Following calculations are performed

  1. Timing[N[Pi, 5000000]]][[1]]
  2. Timing[N[Sin[1/2], 3000000]][[1]]
  3. Timing[10000000!][[1]]
  4. Timing[FactorInteger[2^256 - 1]][[1]]
  5. Timing[PrimeQ[2^19937 - 1]][[1]]
  6. Timing[Eigenvalues[Table[Random[], {1200}, {1200}]]][[1]]
  7. Timing[Nest[f, 0.6, 6000000]][[1]]
  8. Timing[Nest[g, 2, 16000]][[1]]
  9. Timing[Table[Together[c[k]], {k, 4, 24}]][[1]]

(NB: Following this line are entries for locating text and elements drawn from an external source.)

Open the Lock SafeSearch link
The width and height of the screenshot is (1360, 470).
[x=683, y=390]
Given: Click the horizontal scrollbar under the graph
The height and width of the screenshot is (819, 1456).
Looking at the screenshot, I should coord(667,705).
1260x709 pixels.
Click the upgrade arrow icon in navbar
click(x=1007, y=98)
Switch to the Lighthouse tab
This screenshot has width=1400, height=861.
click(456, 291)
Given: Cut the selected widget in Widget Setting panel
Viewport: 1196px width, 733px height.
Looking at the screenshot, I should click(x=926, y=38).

  10. Timing[Integrate[1/(1 + x^1005), x]][[1]]
  11. Timing[Table[N[WeierstrassP[n, {1, 1}]], {n, 40000}]][[1]]
  12. Timing[Table[a[n], {n, 0, 15}]][[1]]/a>
  13. Timing[Table[HermiteH[n, z], {n, 1500}]][[1]]
  14. Timing[ Sum[Binomial[m, k], {k, 0, 10000000}]][[1]]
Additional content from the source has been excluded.